El sábado 12 de julio, día en el que finalizaba el ultimátum, los tres etarras que secuestraron a Miguel Ángel le volvieron a meter en el maletero de un coche. Según se supo posteriormente, Miguel no sabía que le trasladaban para matarlo, pensaba que le iban a cambiar de secuestradores.

A las cuatro y diez de la tarde llegaron a un descampado de Lasarte. Miguel iba encapuchado y con las manos atadas con un cable. Le hicieron caminar unos 20 metros por una senda. Al llegar a una explanada y mientras uno de los etarras sujetaba a Miguel, “Txapote” se situó a su espalda y disparó sobre la cabeza de Miguel.

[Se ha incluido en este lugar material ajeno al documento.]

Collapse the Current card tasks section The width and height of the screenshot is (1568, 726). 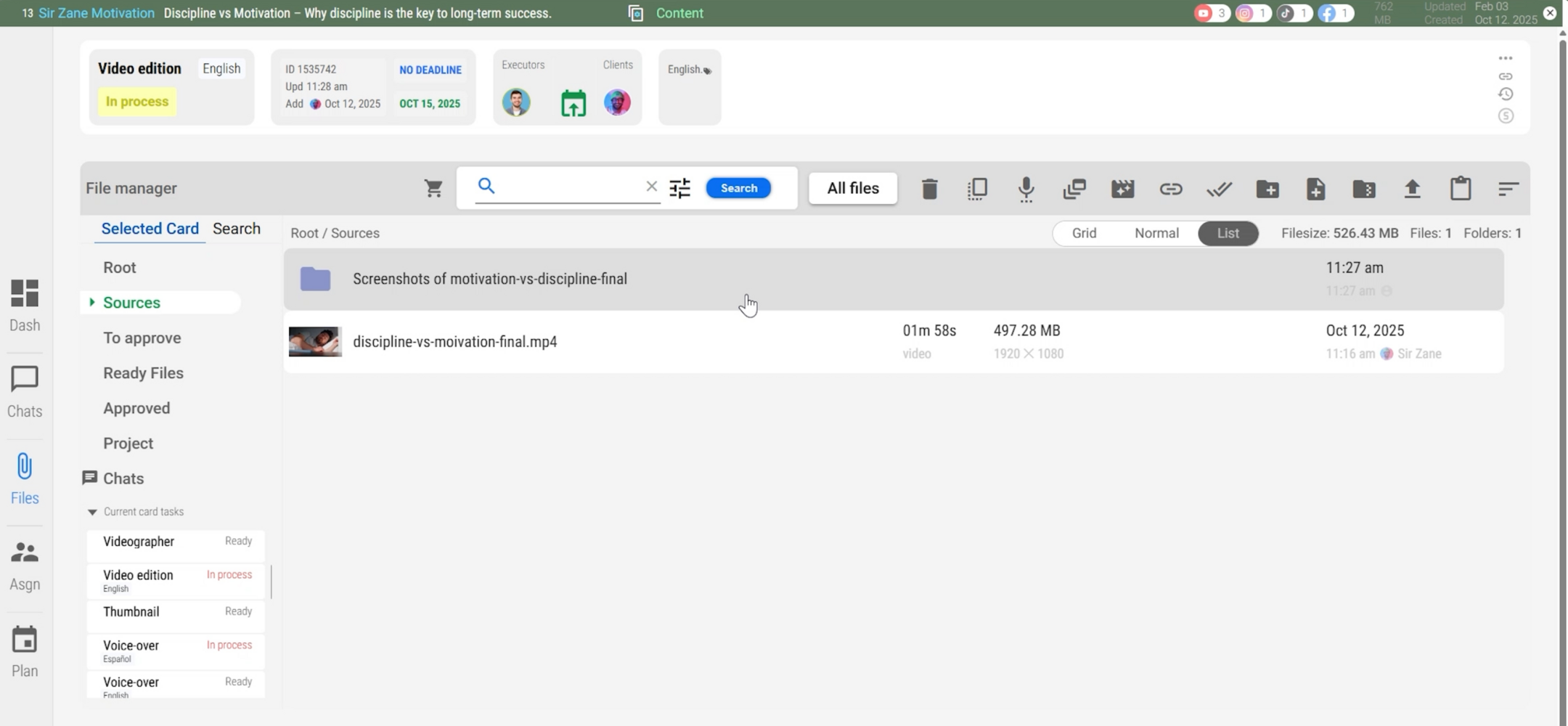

Ese primer tiro no fue mortal, se alojó en el hueso mastoideo del pabellón auditivo derecho. Decidió entonces dispararle una segunda vez, en esa ocasión el tiro fue definitivo. La bala entró por la zona zona occipital de la cabeza y causó destrozos en el cerebro, imposibles de reparar.

Los etarras dejaron a Miguel en esas condiciones, tendido en el suelo y con un hilo de vida hasta que poco después fue encontrado por una pareja que paseaba a sus perros. Fue traslado a un centro hospitalario donde falleció en la madrugada del 13 de julio de 1997.

A día de hoy, los herederos de sus asesinos son socios preferenciales del gobierno de Pedro Sánchez.

Ni olvido, ni perdón.

Descanse en paz Miguel Ángel Blanco.